Widely publicized at meetings and other parent contacts, the project undoubtedly
increased parent knowledge of schoolwork and stimulated teachers to think
of academic content from the parents' viewpoint. Anecdotal evidence says
that student behavior improved at both Baltimore schools. Students return
TIPS more often than regular homework assignments.
Still, the impact of TIPS on student achievement appears negligible. Overall
student achievement at the schools remained among the worst performing in
Maryland, according to state assessments. Nor did the program significantly
increase parent involvement at either of the Clark schools in Baltimore.
LANGUAGE AND SERVICE
Looking through the parent involvement policies and summaries presented
by the different Clark sites, one gets the impression that at least in the
language used, the schools still perceive themselves as the leader, parents
as the follower. Despite rhetoric about forming partnerships with parents,
schools do not seem to have gone the extra step to become family-centered.
For example, the Committee for Parent Empowerment of the Coalition on Middle
Schools in Louisville wants parents to be advocates for their children,
and parents and schools to develop mutual respect. Yet, the wording of the
goal was less inviting: "All parents have the responsibility to be
involved at high levels to enhance their children's opportunities for academic
success." A parent might read that as an ultimatum, not an invitation.
Being sensitive to the power images conveyed by language doesn't mean ignoring
the responsibilities of parents. Schools should expect parents to expect
a level of effort and stick-to-itness, as well as civility, of their children.
Poor parents should "own" the determination that their their children
prepare for higher education as much as do more affluent parents. Yet, much
as young adolescents need security and self-confidence in order to cope
successfully, so do many families if they are to function in a supportive
way.
Public policy and some middle school initiatives now recognize that need.

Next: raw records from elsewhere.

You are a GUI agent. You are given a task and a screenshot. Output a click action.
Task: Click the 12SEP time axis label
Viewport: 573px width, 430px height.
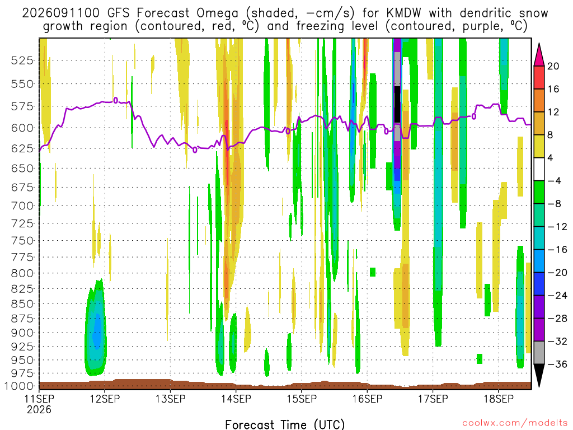tap(105, 399)
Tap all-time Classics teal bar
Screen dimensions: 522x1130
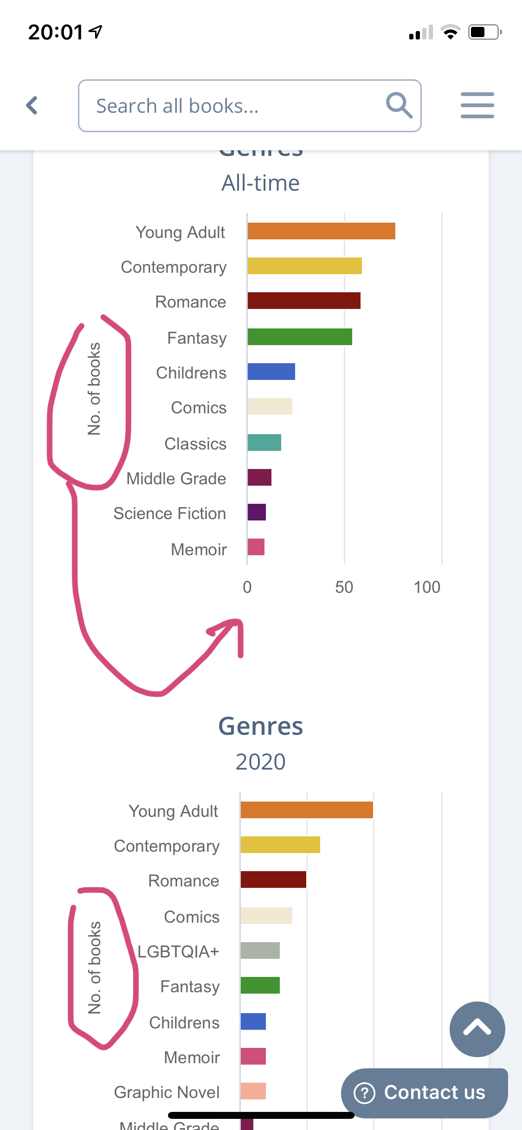264,443
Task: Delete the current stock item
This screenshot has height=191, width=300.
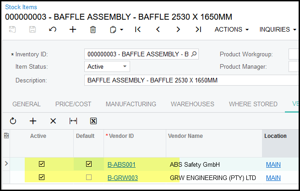Action: pos(93,30)
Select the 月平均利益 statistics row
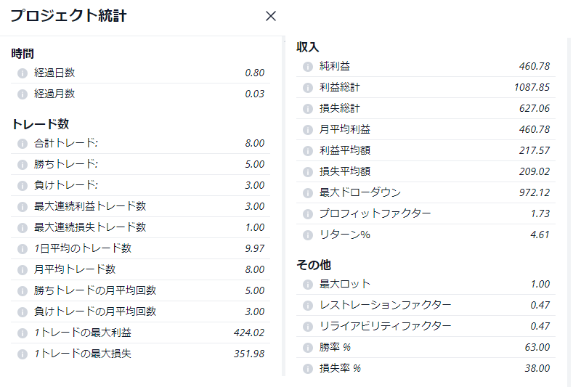Image resolution: width=573 pixels, height=387 pixels. point(426,129)
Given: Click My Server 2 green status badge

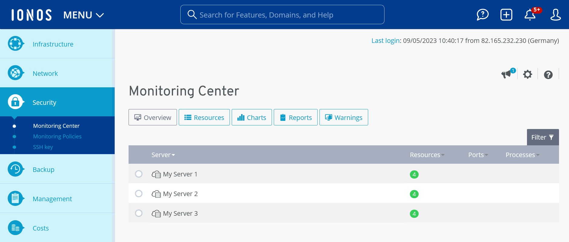Looking at the screenshot, I should point(414,194).
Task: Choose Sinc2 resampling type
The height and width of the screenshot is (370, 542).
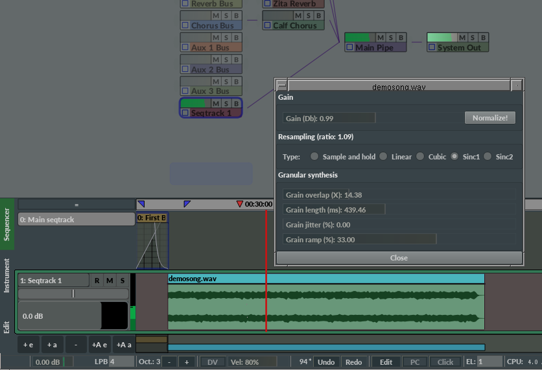Action: click(x=487, y=157)
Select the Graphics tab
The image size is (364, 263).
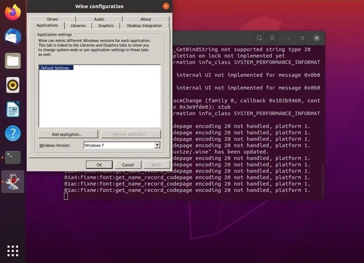point(106,26)
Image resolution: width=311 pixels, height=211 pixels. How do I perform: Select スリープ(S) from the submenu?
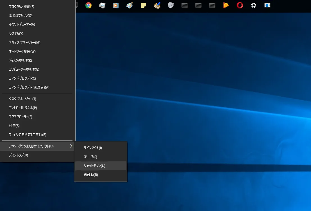pos(90,157)
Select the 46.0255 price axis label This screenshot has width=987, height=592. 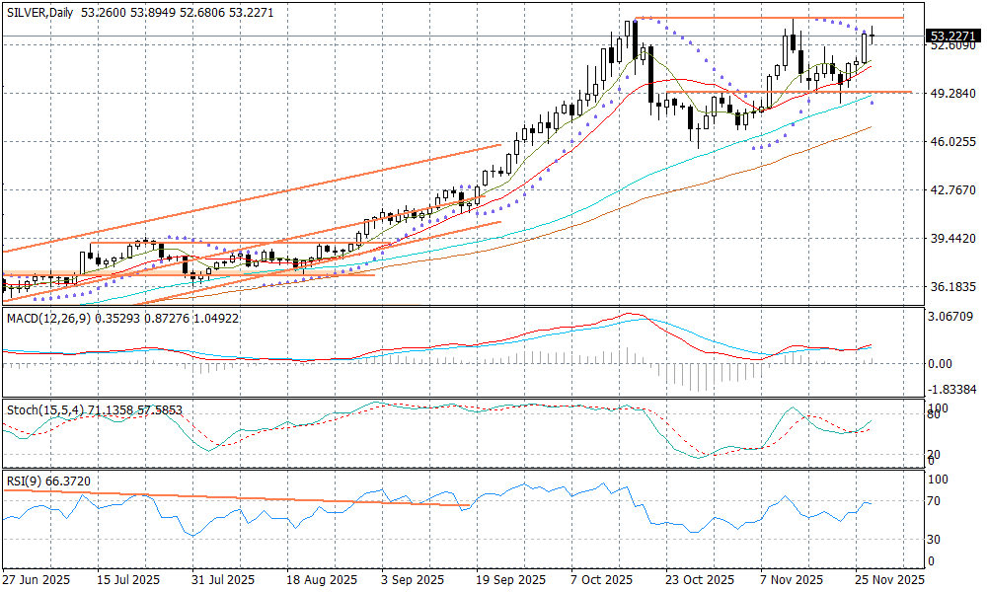[x=952, y=142]
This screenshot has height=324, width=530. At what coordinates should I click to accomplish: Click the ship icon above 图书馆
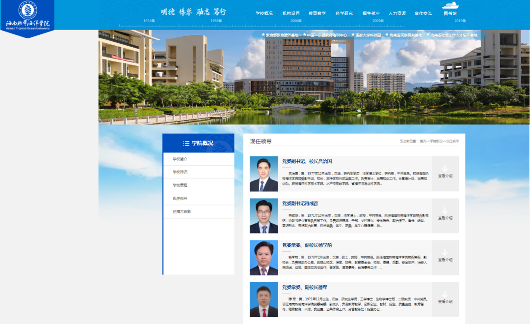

The Youth Service Centers (YSC) at all three Louisville schools, one of
the benefits of the Kentucky reform law, are providing many supports for
students and families that schools had been unable to address before or
had met inadequately. They are a refuge and helper, says Western's principal,
Mary Grace Jaeger, and do a lot of outreach that the school wasn't doing
before. "Without their help in deaccelerating parent anger," says
Jeager, "this school might be out of control."
At Iroquois Middle School in Louisville, the Youth Service Center and many
of the support services of the schools have merged. Staffs from both the
school and the YSC work together now on such activities as job shadowing,
business-sponsored lunches for outstanding students, college visits, and
self-esteem classes for students. The center provides "consistent support,"
says former principal Cheryl DeMarsh, especially for students and families
with serious needs.
At Calverton Middle School in Baltimore, former principal Earl Lee wished
fervently for such a support system for his students and their families,
especially health services. As a neighborhood school, Calverton could provide
a service center much more easily than schools where much of the enrollment
is bused in.
In San Diego, Mann Middle School, with students from a wide geographic area,
is part of the "Crawford Cluster," composed of all the schools
that feed into Crawford High School. Through the Crawford Community Connection,
families of students receive health and human services support. As a demonstration
site in Oakland, King Estates Junior High School chose from several models
to use the Comer model of developing a team approach to student support
and including parents on the team. It also helped set up a Kids House in
a nearby family's home, a place where a few students can go for homecooked
meals, homework help from college students, and an opportunity to talk about
whatever is on their minds.
Roosevelt Junior High School in Oakland expanded its counseling services
in order to provide individual and group counseling to both students and
parents. A Student Consultation Team meets weekly to consider individual
students' problems. Also, the school offers facilities for on-site counseling
provided by such groups as the East Bay Asian Youth Center and Filipinos
for Affirmative Action.
This trend to offer family services within or through schools was not evident
at the beginning of the Clark project. In most instances, it developed apart
from the Clark efforts, but totally consonant with the initiative's emphasis
upon high support. Furthermore, Baltimore's TIPS program and some of Louisville's
youth service activities make the connection between higher student achievement
and increased communications and/or services for families.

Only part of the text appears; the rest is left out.